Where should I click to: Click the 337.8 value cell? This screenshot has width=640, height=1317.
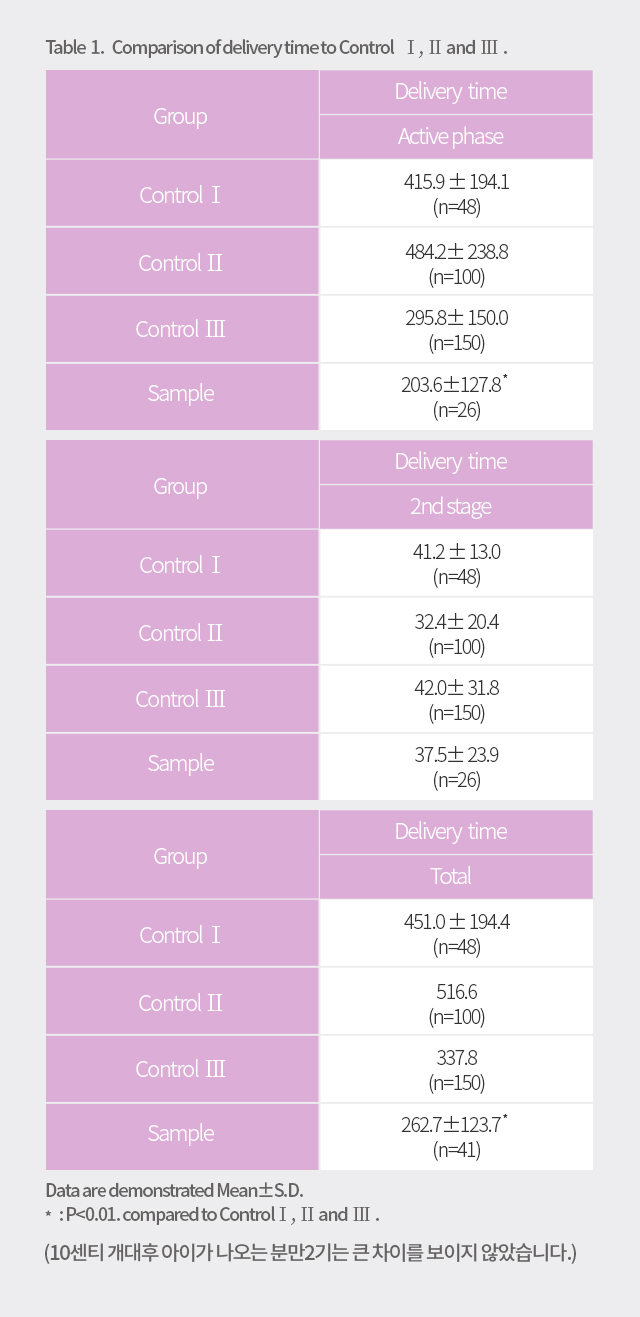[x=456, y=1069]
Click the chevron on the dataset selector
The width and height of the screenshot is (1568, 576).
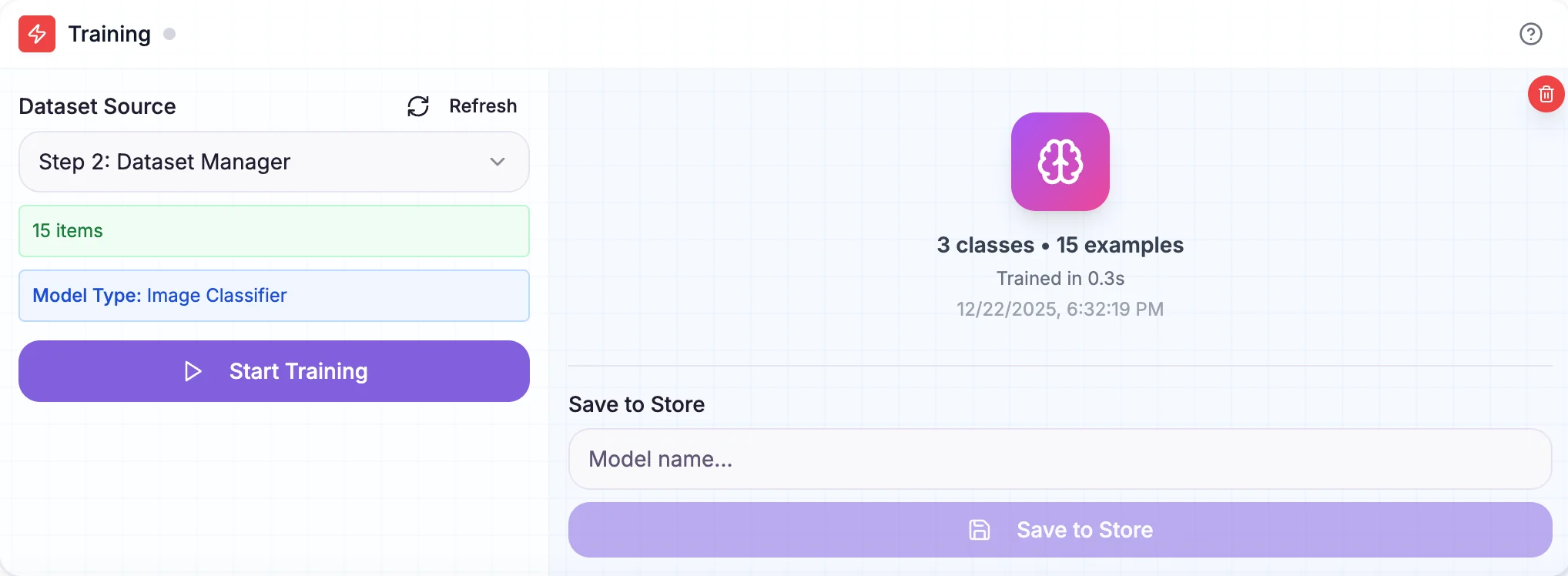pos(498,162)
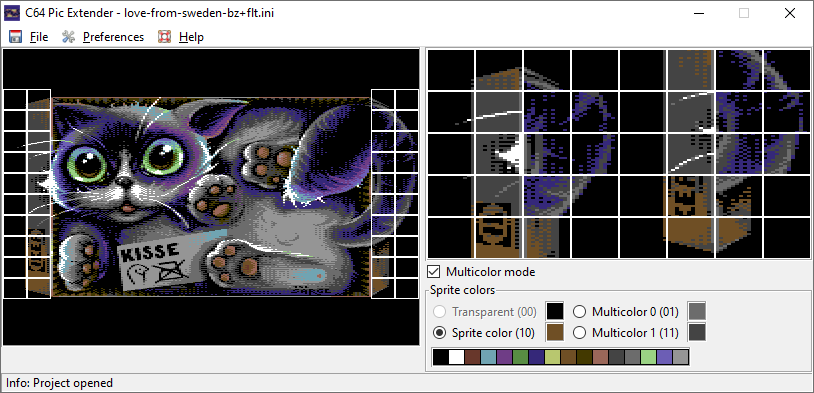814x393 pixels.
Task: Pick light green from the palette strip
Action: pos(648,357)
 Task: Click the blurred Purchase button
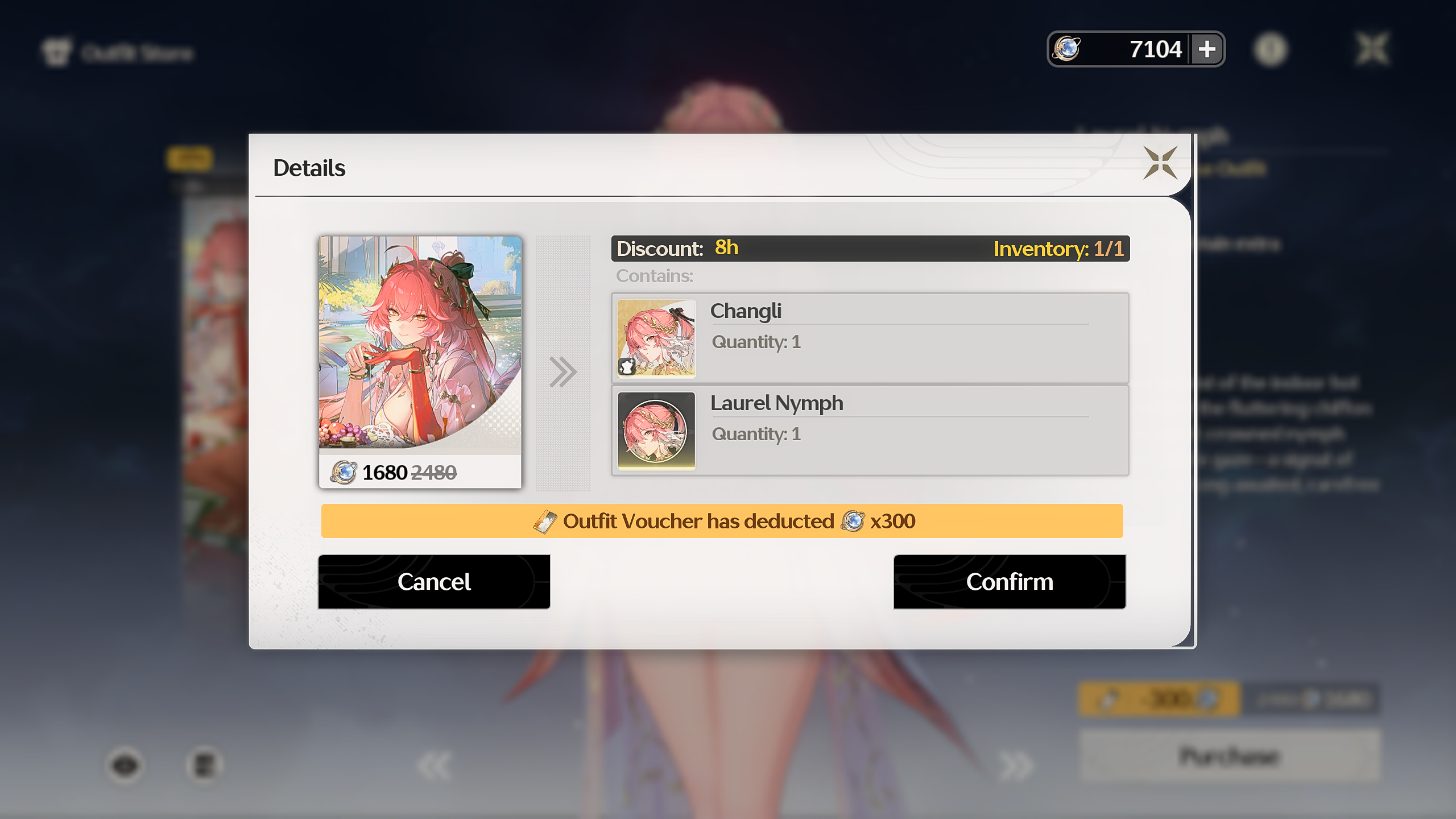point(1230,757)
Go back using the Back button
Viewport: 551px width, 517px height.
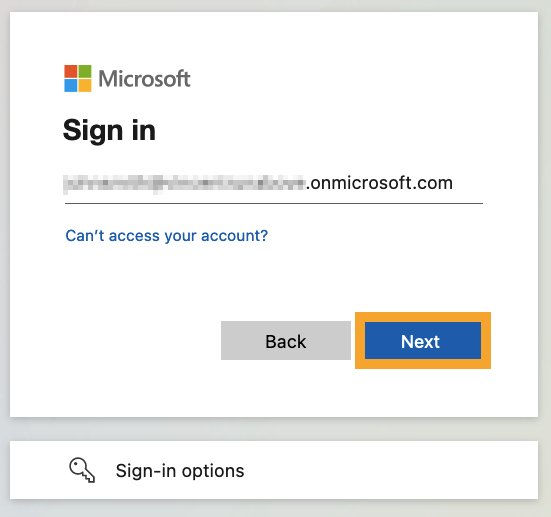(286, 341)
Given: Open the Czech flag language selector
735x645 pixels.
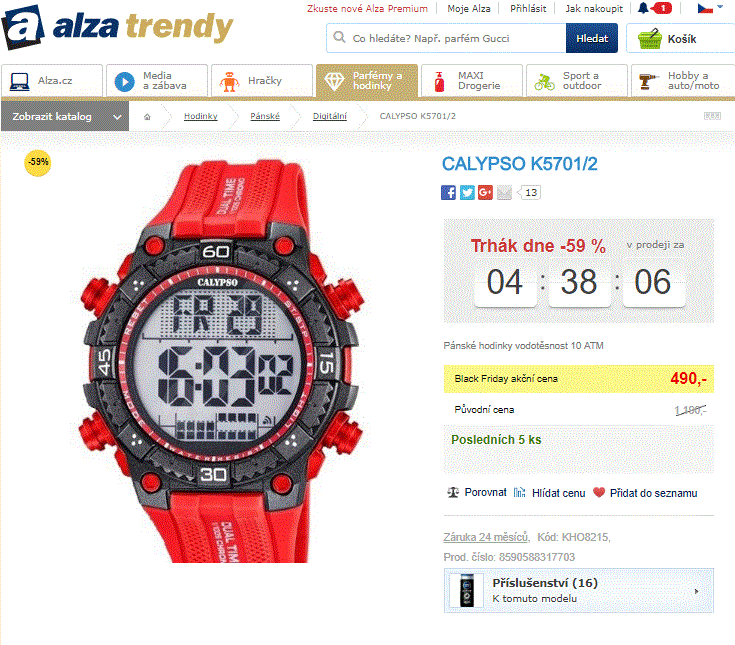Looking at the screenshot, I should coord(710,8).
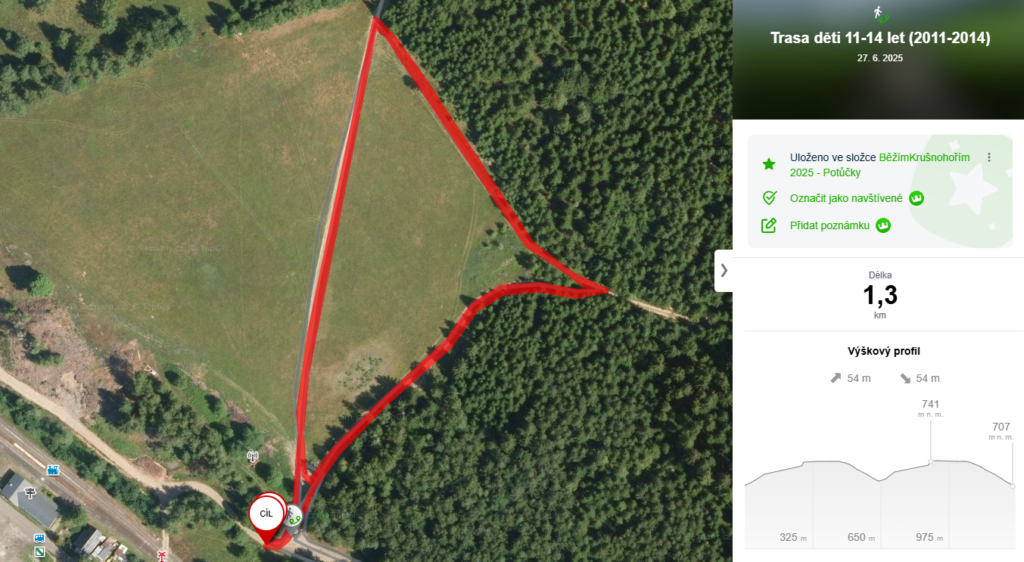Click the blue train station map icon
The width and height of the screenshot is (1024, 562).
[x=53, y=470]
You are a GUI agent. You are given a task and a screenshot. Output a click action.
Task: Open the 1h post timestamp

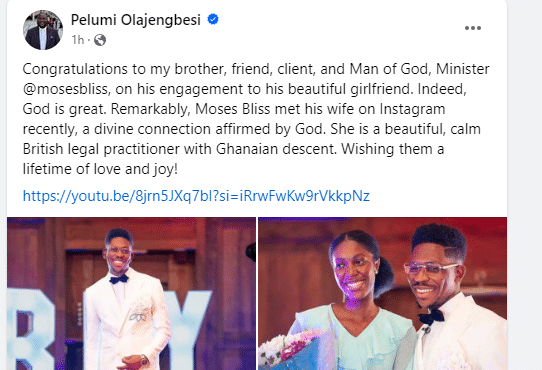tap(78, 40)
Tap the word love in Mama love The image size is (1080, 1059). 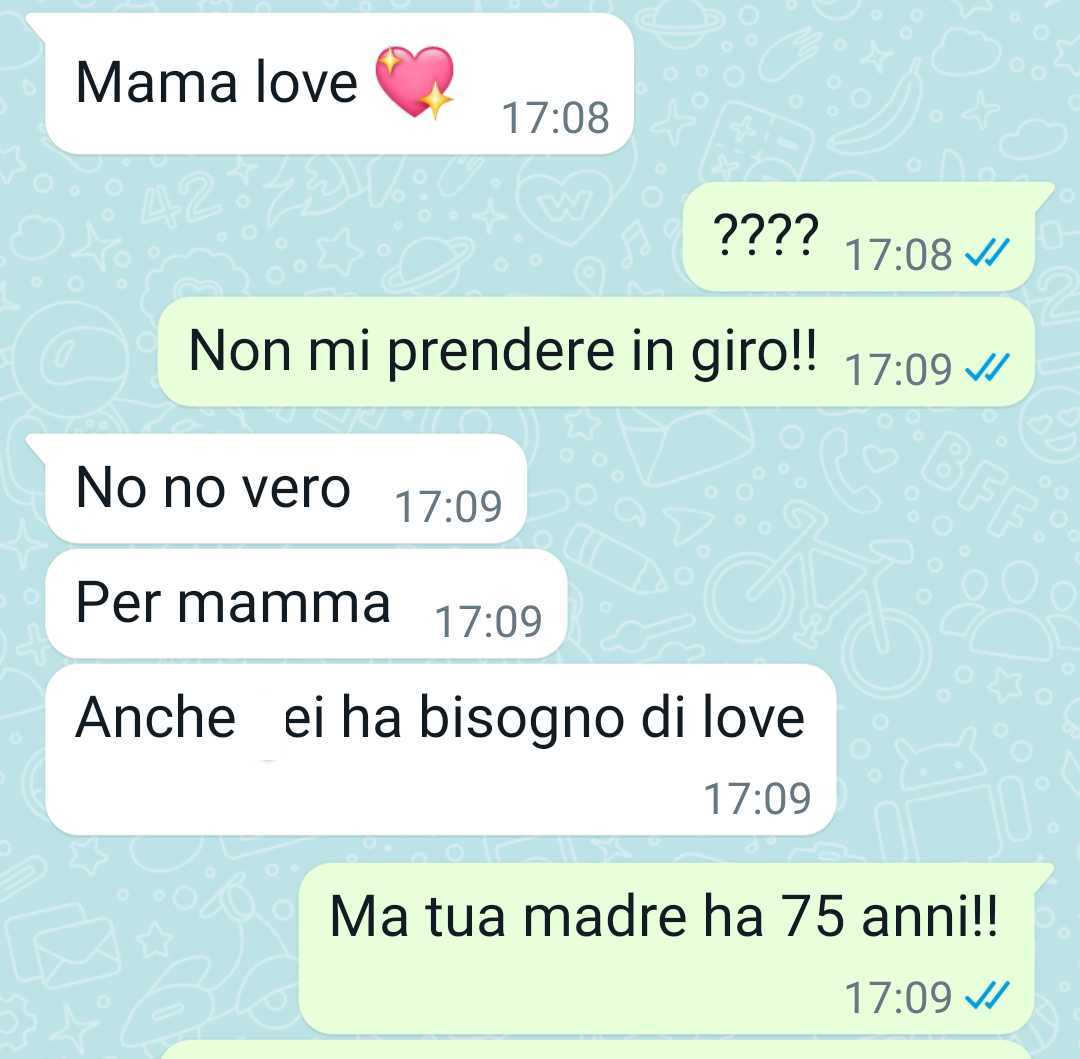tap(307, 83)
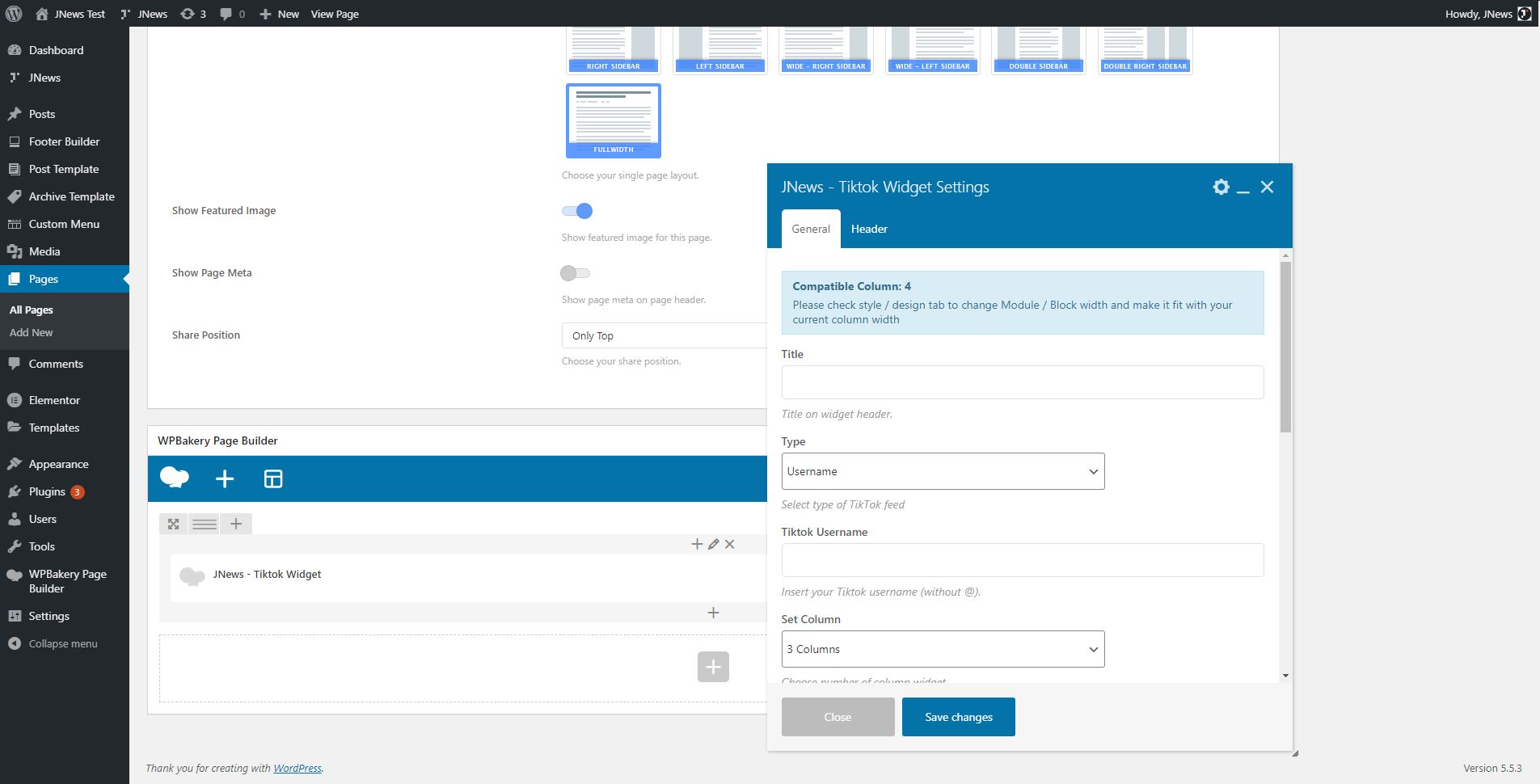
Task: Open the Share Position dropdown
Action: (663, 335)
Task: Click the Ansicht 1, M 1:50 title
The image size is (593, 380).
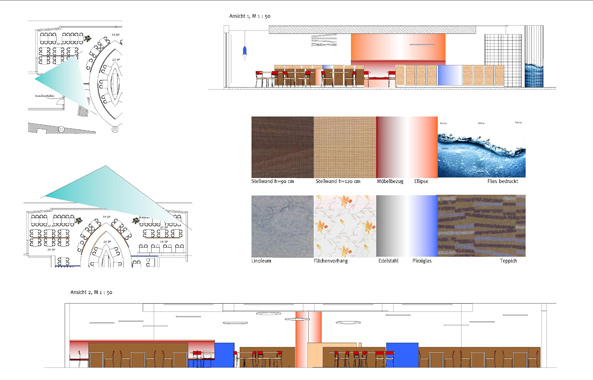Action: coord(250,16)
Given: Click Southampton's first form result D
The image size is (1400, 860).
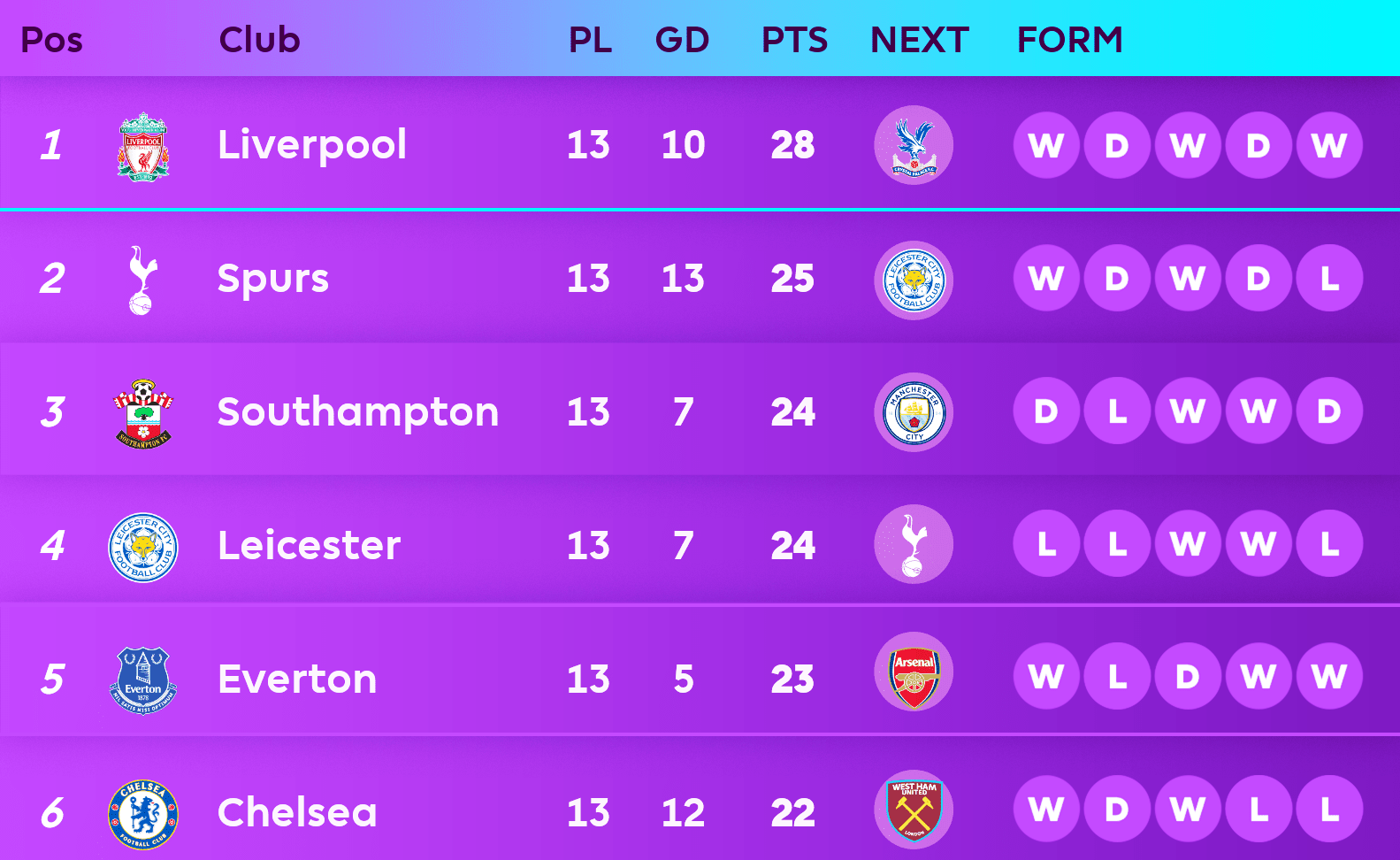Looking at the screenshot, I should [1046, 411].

************

WHAT YOU NEED TO DO ::
Drop the pictures; return the lines above from the line containing "Viewport: 551px width, 517px height." to the line containing "Given: Open the Czech flag language selector", both included, exactly.

REPLY TO THE EXERCISE ::
Viewport: 551px width, 517px height.
(286, 341)
Given: Open the Czech flag language selector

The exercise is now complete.